Ingredients:

  • 4 large tilapia fillets (approx. 6 oz each)
  • 2 tbsp unsalted butter, melted
  • 1 tbsp extra virgin olive oil
  • 1.5 tsp cracked black pepper
  • 1 tsp sea salt
  • 1 tsp garlic powder
  • 1/2 tsp smoked paprika
  • 1 fresh lemon, zested and sliced
  • 2 tbsp fresh parsley, finely chopped

Instructions:

  1. Dry the fillets. Use heavy duty paper towels to pat both sides of the 4 tilapia fillets until they feel tacky.
  2. Combine the rub. In a small bowl, whisk together the 1.5 tsp cracked black pepper, 1 tsp sea salt, 1 tsp garlic powder, and 1/2 tsp smoked paprika.
  3. Season the surface.
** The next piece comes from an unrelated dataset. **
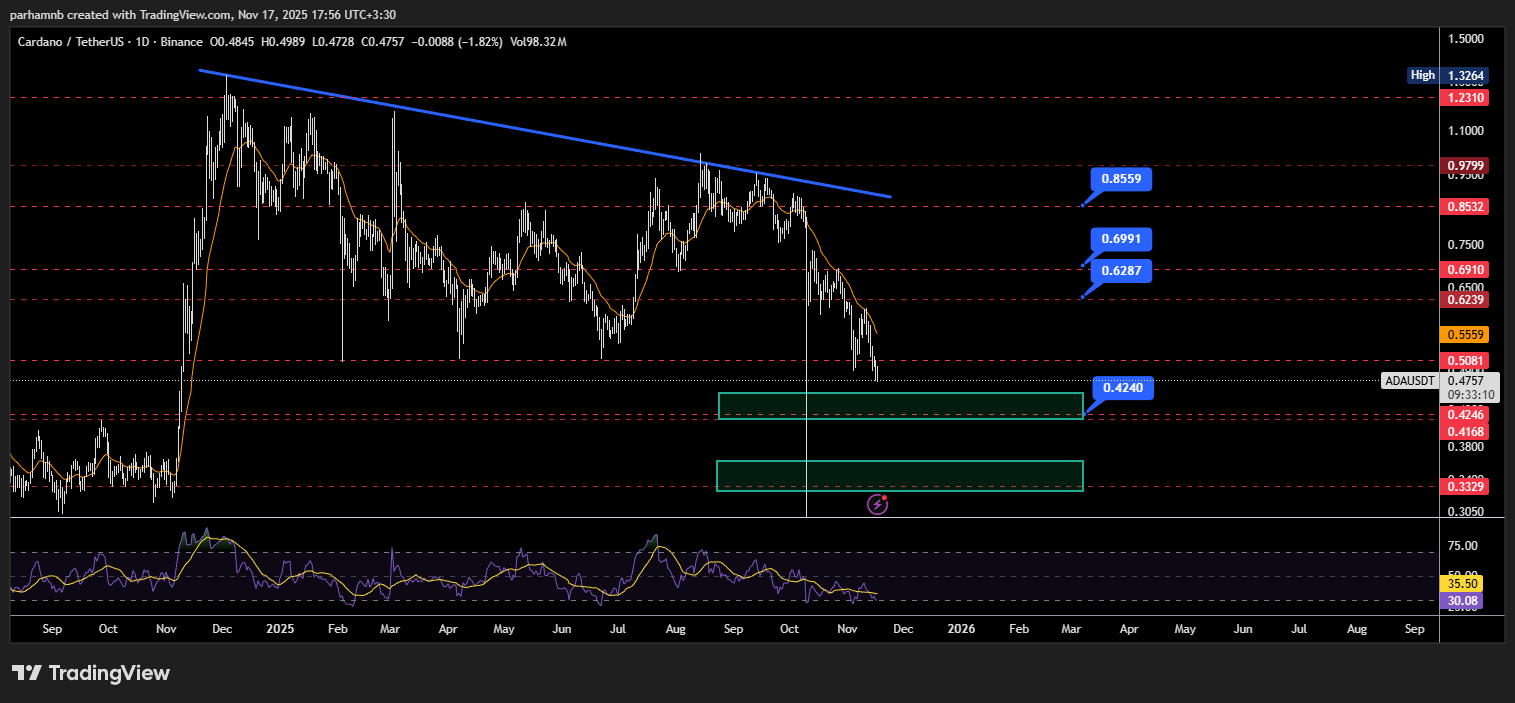Image resolution: width=1515 pixels, height=703 pixels.
Task: Click the yellow 35.50 RSI value label
Action: [1462, 583]
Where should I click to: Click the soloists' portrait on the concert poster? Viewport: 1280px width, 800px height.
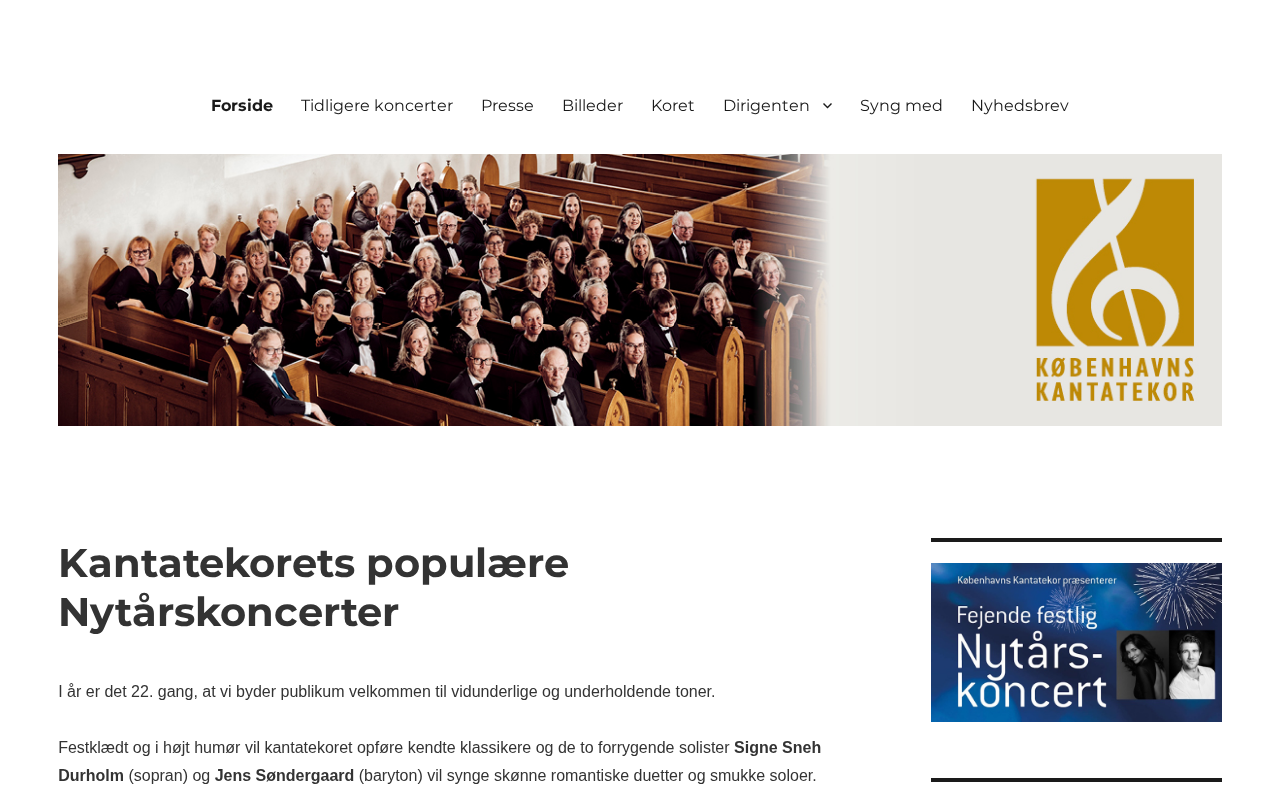(x=1166, y=665)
Sprinkle the spice mix evenly over both sides of the fish, pressing it gently with your fingers so it adheres.
  4. Heat the pan. Place your skillet over medium high heat and add 1 tbsp extra virgin olive oil. Wait 3 minutes until the oil ripples and shimmers.
  5. Infuse the fat. Add the 2 tbsp melted butter to the shimmering oil. Watch for the butter to foam and then subside.
  6. Start the sear. Lay the fillets into the pan, moving away from you to avoid splashes.
  7. Sizzle undisturbed. Cook for 3 to 4 minutes. Wait until the edges turn opaque and a golden crust is visible.
  8. Flip carefully. Use a thin spatula to turn the fish. The aroma of toasted garlic should be intense now.
  9. Finish the cook. Cook the second side for 2 to 3 minutes until the thickest part of the fish flakes easily with a fork.
  10. Aromatics boost. Toss in the lemon slices and zest during the last 60 seconds of cooking. The lemon juice will hit the butter and create a quick, vibrant pan sauce.